The Scummy Manifesto
Directed by Julian Rosefeldt
Opens May 10 at Film Forum
Why make a Manifesto? Why write a manifesto, for that matter? As a public declaration of aims, a manifesto can outline an artistic program, clarify the motives behind an artist’s work, or call out other artists, the rotten status quo, and the corrupt establishment. The authors may flout their own rules, produce impenetrable prose, and pick fights for the hell of it, but still, the manifesto provides for its contemporaries the articulation of a particular position. In the future, it may be taken up and incorporated into somebody’s usable past. Julian Rosefeldt’s installation-turned-feature-film Manifesto does none of these things, and doesn’t try. The film instead suggests that the 20th-century manifesto, like every other literary genre, is susceptible to “the quantitative approach.” The manifesto, too, can be digested and made data.
Manifesto began as a 2.5-hour, multi-channel installation, and has been edited by Bobby Good into a 95-minute film, starting 13 different characters cosplayed by Cate Blanchett. In various wigs and accents, on-screen and in voiceover, she recites a macaronic screed comprised of about fifty manifestos, including: the Dogme 95 Manifesto; Guy Debord’s Situationist Manifesto; the manifestos of the Surrealists, the Suprematists, and the Futurists; manifestos written by architects; manifestos written by Sol LeWitt; and other works by other guys (Adrian Piper is one of a handful of female manifesteers whose work is excerpted).
With every character, Blanchett changes locations and locutions, going from a factory to a lab to a television station to a classroom. Unfortunately, Manifesto’s combinations of setting and texts largely provide neither commentary nor clarity. Tristan Tzara’s Dada Manifesto read aloud by a mourner at a funeral is broadly amusing, and the apparent incongruity suits the Dada aesthetic. But it is neither very clever nor insightful when a wealthy hostess tells her guests that “the rich are bores without exception,” (that’s the Vorticists) after quoting an abstract impressionist (that’s Barnett Newman). The film suggests that there is shared space between the manifesto and the prayer, the oration, the stoned rant, and the schoolroom lesson. It has nothing further to show about these connections. The experience of watching becomes that of playing a children’s memory game; for every line that sounds familiar, you get to pat yourself on the back.

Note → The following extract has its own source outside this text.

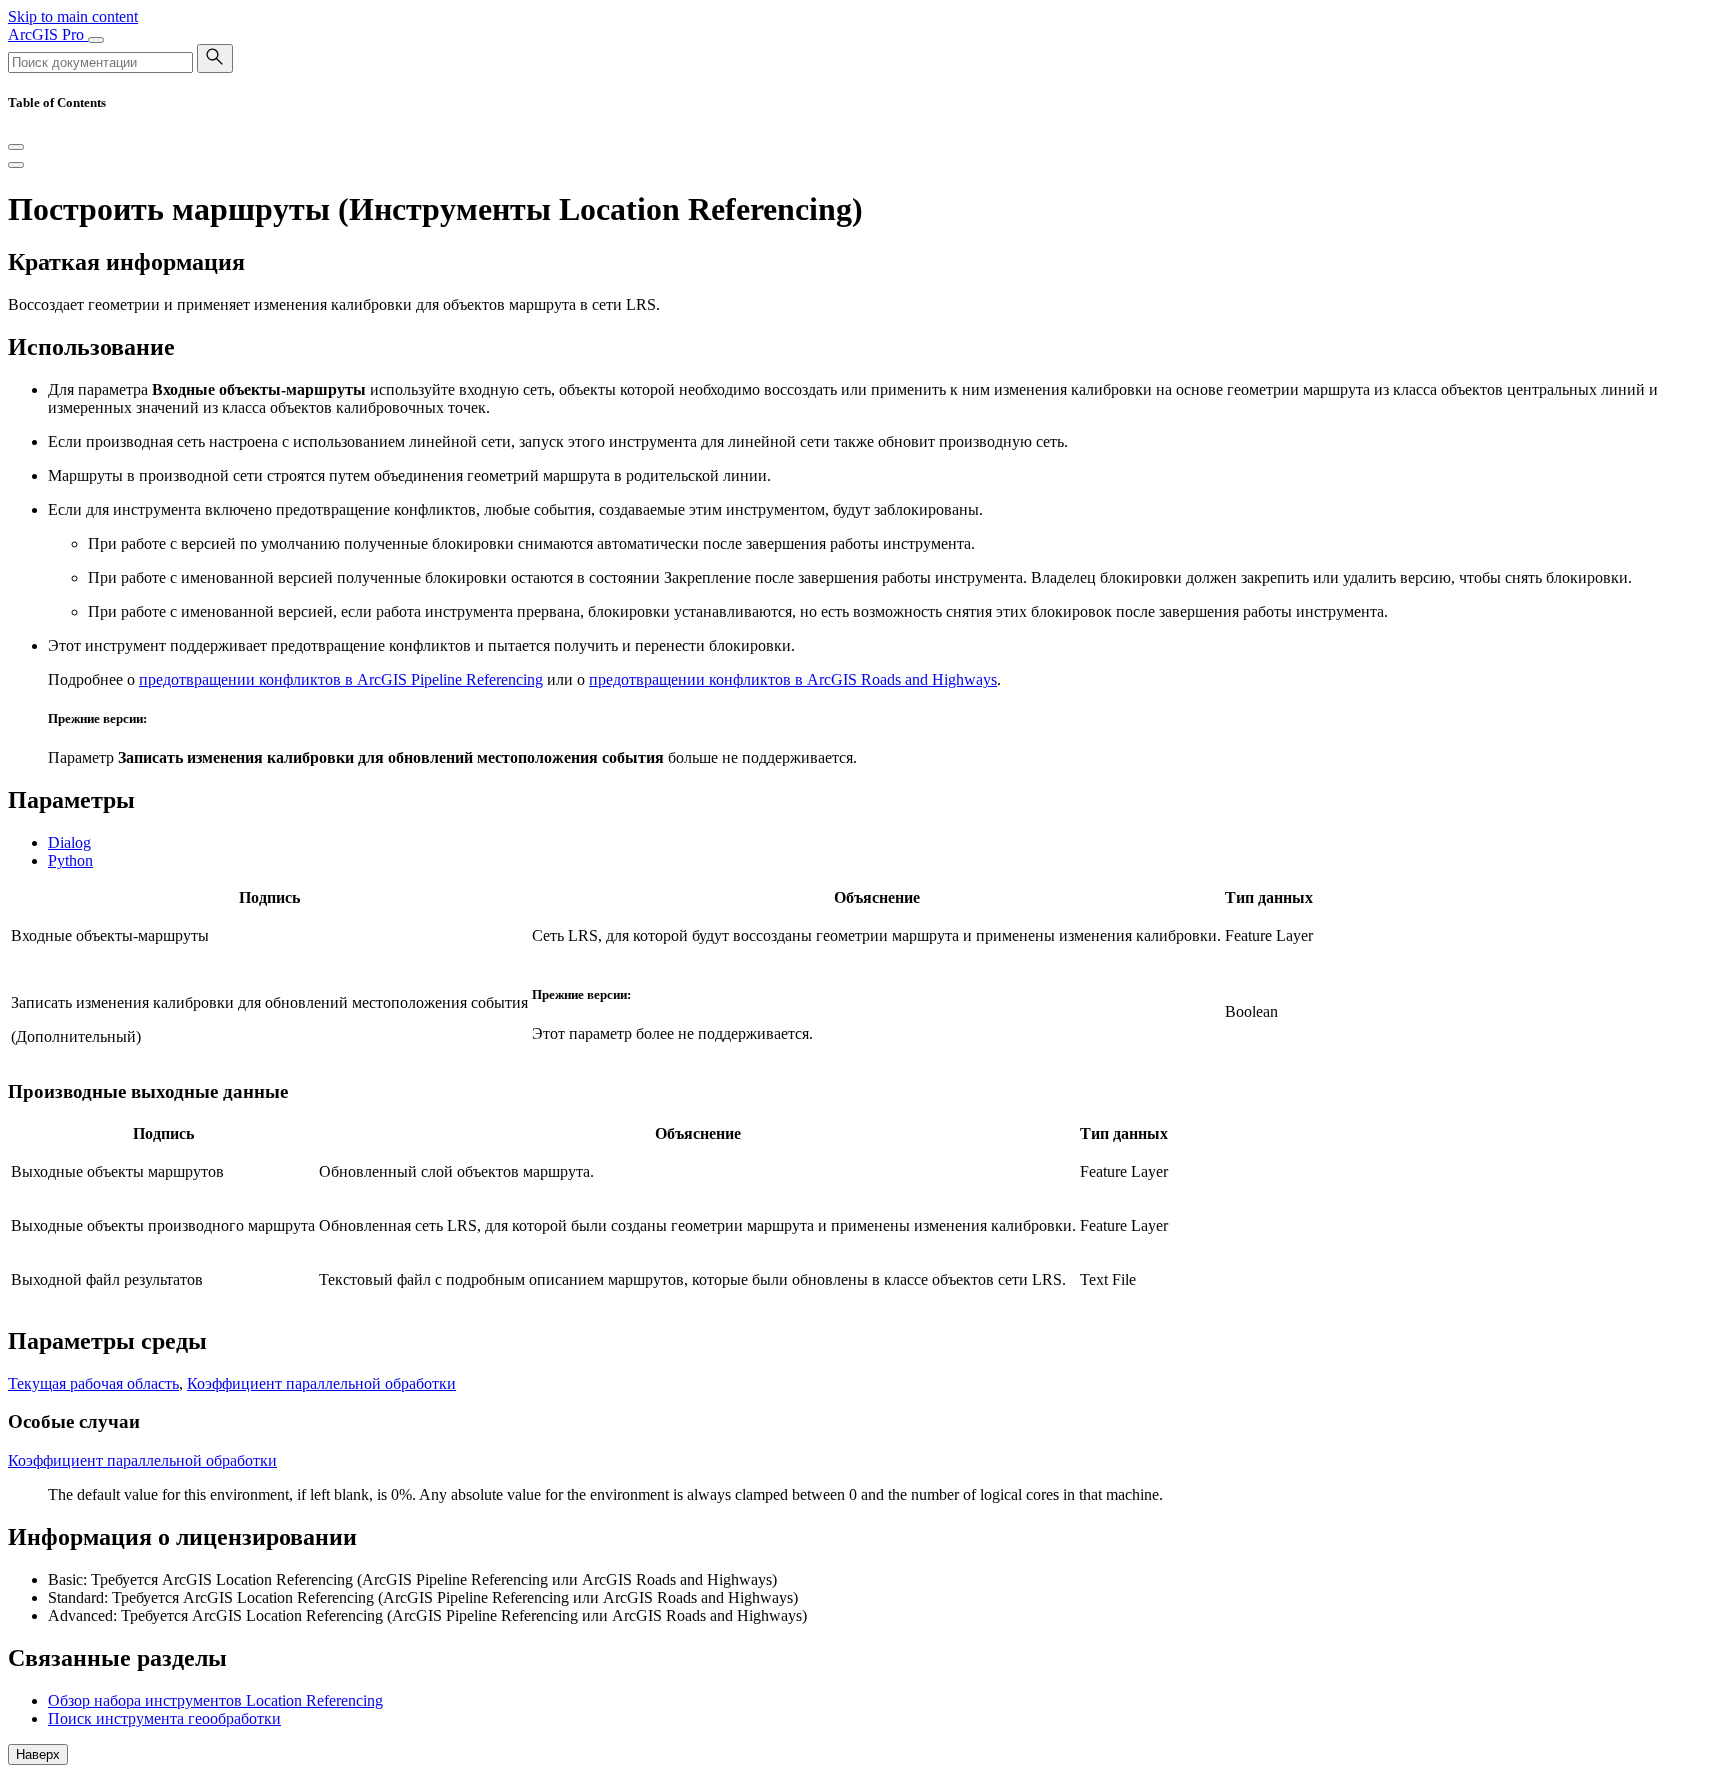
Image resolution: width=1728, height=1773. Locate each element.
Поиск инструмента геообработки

At least Manifesto seems to have been a feat to shoot. Rosefeldt had eleven days with Blanchett in Berlin, and there are a lot of wigs to switch out, not to mention a dance troupe in white Alien-style helmets to choreograph: Blanchett shouts bits of the Fluxus Manifesto at them in her Slavic Choreographer persona. It’s difficult to find anything but effort to recommend the film. Spliced and layered, stripped of their contexts, gathered just because they are available, the manifestos lose whatever meaning they once held. The only property revealed by this arrangement is the shrillness and obtuseness of the texts. Manifestos are written as a response to a perceived crisis, and in a crisis, it’s hard (though crucial) to keep a sense of a humor. But what’s Manifesto’s excuse? It should feel well at ease. The first, and last, Blanchett character we see is a homeless man shouting through a bullhorn from an abandoned building, and ruin porn has long been an accepted symbol of some kind of “critique.” There’s data on that.